*** Opening of SUPPLIED ENTRIES ***

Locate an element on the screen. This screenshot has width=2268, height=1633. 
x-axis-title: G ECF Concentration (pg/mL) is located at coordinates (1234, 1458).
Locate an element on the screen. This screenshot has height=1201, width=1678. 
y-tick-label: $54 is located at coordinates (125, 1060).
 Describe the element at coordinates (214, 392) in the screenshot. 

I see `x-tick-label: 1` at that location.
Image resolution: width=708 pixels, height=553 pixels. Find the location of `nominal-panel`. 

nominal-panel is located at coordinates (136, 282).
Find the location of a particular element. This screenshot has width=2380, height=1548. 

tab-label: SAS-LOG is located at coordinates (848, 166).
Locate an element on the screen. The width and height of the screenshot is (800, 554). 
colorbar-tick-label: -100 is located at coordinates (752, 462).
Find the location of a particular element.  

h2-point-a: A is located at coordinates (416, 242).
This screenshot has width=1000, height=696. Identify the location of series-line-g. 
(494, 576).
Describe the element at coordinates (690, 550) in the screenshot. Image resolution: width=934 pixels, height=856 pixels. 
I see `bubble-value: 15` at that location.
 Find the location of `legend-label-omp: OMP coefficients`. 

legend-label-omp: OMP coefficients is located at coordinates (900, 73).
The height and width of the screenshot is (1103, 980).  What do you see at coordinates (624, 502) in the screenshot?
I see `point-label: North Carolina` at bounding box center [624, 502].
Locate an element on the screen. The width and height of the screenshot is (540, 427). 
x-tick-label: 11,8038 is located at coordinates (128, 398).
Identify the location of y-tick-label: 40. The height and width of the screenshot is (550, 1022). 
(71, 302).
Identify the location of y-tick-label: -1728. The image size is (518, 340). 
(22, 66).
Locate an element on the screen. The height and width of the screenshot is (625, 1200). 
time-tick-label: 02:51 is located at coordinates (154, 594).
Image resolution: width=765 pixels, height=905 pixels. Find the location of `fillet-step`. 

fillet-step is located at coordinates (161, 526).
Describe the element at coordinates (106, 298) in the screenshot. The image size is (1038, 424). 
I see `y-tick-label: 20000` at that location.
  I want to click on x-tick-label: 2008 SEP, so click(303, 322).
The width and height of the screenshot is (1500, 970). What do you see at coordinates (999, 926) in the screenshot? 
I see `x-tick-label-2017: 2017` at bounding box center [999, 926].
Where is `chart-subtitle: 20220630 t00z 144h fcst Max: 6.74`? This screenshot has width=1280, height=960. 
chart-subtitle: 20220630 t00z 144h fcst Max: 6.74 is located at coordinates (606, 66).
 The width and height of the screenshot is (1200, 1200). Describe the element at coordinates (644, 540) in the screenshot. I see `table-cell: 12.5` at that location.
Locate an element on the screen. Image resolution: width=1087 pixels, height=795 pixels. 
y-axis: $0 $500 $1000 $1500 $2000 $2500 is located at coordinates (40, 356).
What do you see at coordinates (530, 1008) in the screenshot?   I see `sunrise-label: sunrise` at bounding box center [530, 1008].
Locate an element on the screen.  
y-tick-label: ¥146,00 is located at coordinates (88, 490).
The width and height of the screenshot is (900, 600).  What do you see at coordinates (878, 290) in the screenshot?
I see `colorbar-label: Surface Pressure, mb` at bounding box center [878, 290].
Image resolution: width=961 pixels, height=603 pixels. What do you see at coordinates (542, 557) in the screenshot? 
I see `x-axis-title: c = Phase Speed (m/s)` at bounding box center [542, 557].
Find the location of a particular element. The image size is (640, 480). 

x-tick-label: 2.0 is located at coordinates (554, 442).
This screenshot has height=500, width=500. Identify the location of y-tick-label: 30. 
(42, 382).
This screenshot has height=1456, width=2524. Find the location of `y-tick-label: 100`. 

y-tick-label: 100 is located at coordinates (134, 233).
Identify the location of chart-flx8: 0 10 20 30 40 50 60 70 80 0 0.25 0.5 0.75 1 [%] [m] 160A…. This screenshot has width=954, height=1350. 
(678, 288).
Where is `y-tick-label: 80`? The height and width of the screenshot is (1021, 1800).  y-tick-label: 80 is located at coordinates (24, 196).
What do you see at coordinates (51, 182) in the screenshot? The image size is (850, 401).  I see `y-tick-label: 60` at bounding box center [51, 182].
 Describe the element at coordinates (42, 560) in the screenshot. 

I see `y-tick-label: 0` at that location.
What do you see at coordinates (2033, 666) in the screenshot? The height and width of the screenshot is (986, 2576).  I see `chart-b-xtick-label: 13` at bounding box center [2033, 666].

*** Close of SUPPLIED ENTRIES ***

- PROBLEM TO SOLVE -
Write out the records from the line containing "Locate an element on the screen. The height" through the line containing "time-tick-label: 02:51 is", with no changes.

- ANSWER BELOW -
Locate an element on the screen. The height and width of the screenshot is (625, 1200). 
time-tick-label: 02:51 is located at coordinates (154, 594).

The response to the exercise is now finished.